Archive for the ‘SQL’ Category

The MySQL init-script mess

Апрель 25th, 2012

I don’t think there is a single good-quality MySQL init script for a Unix-like operating system. On Windows, there is the service facility, and I used to write Windows services. Based on that, I believe Windows has a pretty good claim to better reliability for start/stop services with MySQL.

What’s wrong with the init scripts? Well, let me count the reasons! Wait, I’m out of fingers and toes.

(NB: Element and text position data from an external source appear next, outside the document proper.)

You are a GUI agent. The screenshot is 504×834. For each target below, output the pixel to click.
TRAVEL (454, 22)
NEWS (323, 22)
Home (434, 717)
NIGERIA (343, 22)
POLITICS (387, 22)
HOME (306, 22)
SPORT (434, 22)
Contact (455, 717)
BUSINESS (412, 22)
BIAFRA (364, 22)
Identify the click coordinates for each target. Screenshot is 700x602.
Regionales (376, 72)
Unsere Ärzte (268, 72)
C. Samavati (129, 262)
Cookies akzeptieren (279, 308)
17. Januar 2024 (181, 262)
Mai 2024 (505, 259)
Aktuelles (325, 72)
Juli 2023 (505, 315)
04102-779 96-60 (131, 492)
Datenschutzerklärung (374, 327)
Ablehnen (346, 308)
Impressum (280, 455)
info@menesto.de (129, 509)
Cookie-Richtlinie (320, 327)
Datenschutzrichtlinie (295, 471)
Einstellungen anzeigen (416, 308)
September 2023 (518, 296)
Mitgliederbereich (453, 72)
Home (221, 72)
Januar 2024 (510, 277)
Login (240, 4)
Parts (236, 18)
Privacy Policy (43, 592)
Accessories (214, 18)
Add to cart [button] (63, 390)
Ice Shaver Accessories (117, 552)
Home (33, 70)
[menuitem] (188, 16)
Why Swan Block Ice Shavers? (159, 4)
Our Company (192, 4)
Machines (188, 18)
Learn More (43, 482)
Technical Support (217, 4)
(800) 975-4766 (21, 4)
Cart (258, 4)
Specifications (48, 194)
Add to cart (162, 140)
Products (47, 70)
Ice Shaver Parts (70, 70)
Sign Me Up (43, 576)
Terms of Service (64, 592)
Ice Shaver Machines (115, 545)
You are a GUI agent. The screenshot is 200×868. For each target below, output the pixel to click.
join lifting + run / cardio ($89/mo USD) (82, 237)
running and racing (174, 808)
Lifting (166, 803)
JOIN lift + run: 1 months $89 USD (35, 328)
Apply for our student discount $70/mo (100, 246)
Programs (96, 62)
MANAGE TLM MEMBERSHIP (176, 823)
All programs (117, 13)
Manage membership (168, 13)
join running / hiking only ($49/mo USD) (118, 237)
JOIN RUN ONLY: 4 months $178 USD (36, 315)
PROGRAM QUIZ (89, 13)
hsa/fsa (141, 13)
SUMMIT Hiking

I’ll just mention the two annoying ones that I’ve run into most recently. Both are on Debian, though there is nothing especially broken about Debian’s init scripts. The first one comes from parsing my.cnf wrong and not treating pid-file and pid_file identically. The server treats them identically, thus, so should any other program that reads the my.cnf file (there’s this program called my_print_defaults… use it!). The second bug is because Debian uses two configuration files for start/stop services: the init script reads /etc/mysql/debian.cnf for no discernable reason. (I guess they never heard of using [sections] in the /etc/mysql/my.cnf file, or just reading the [mysqld] section.) So if you configure your server to place its socket in a non-default location, you have to redundantly update /etc/mysql/debian.cnf too, or the init script will fail. Duplication of configuration parameters is just stupid, period.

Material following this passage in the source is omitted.